[Excerpt from a dataset]

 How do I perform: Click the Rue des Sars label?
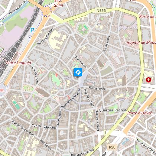[x=35, y=75]
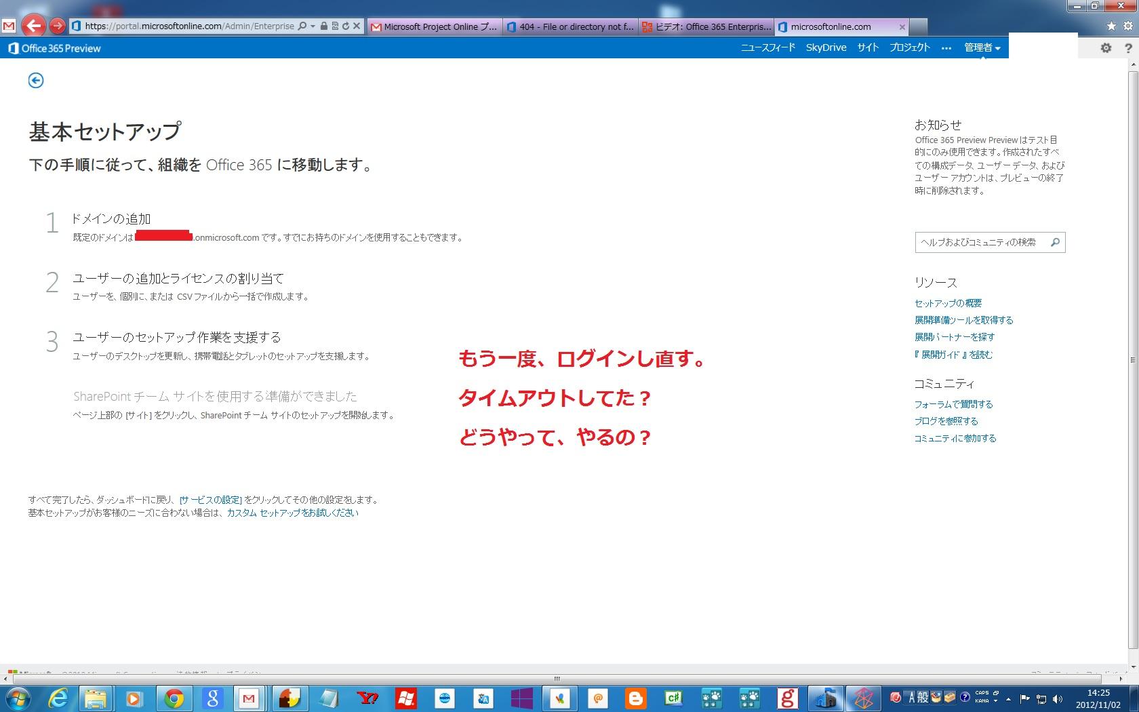Open the browser favorites star icon
The image size is (1139, 712).
point(1111,26)
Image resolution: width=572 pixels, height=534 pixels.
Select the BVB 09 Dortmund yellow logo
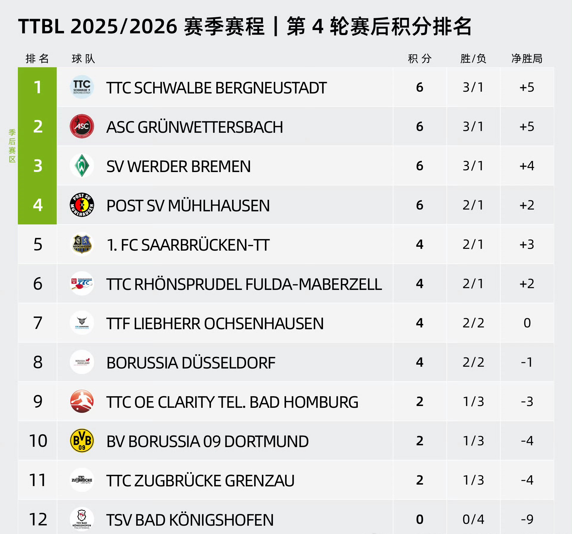coord(82,441)
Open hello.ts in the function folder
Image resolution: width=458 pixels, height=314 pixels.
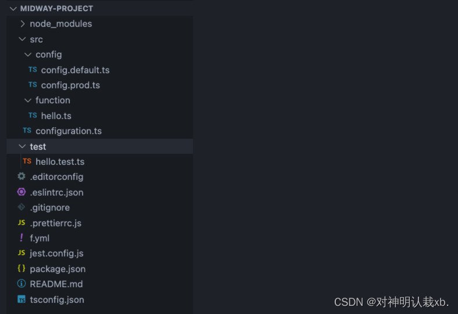pyautogui.click(x=56, y=116)
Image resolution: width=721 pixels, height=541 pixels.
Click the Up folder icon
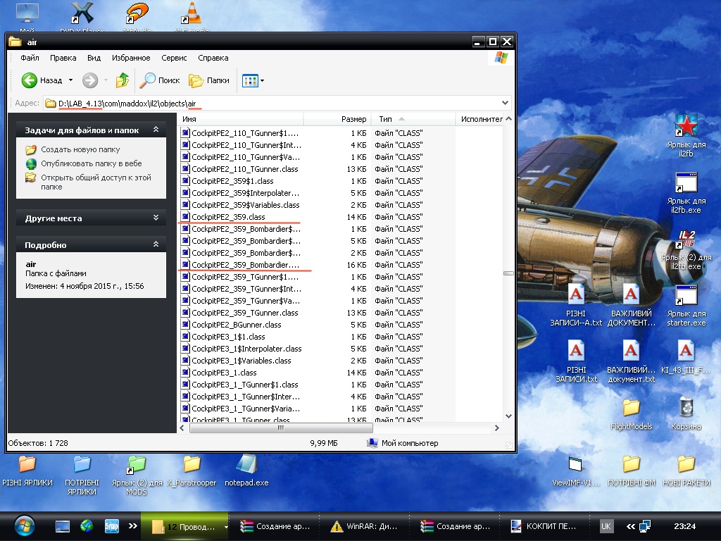coord(123,80)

REQUIREMENT
Please change "Image resolution" to "Screenshot resolution" throughout the data above, keeping everything else the same and leaving out the pictures.

TASK SOLUTION
 How do I perform: Click the Rue des Sars label?
[x=35, y=75]
Open the browser favorites star icon
The image size is (1139, 712).
point(1111,26)
Screenshot resolution: width=572 pixels, height=534 pixels.
Select the BVB 09 Dortmund yellow logo
coord(82,441)
Open hello.ts in the function folder
Screenshot resolution: width=458 pixels, height=314 pixels.
pyautogui.click(x=56, y=116)
Screenshot resolution: width=721 pixels, height=541 pixels.
Click the Up folder icon
coord(123,80)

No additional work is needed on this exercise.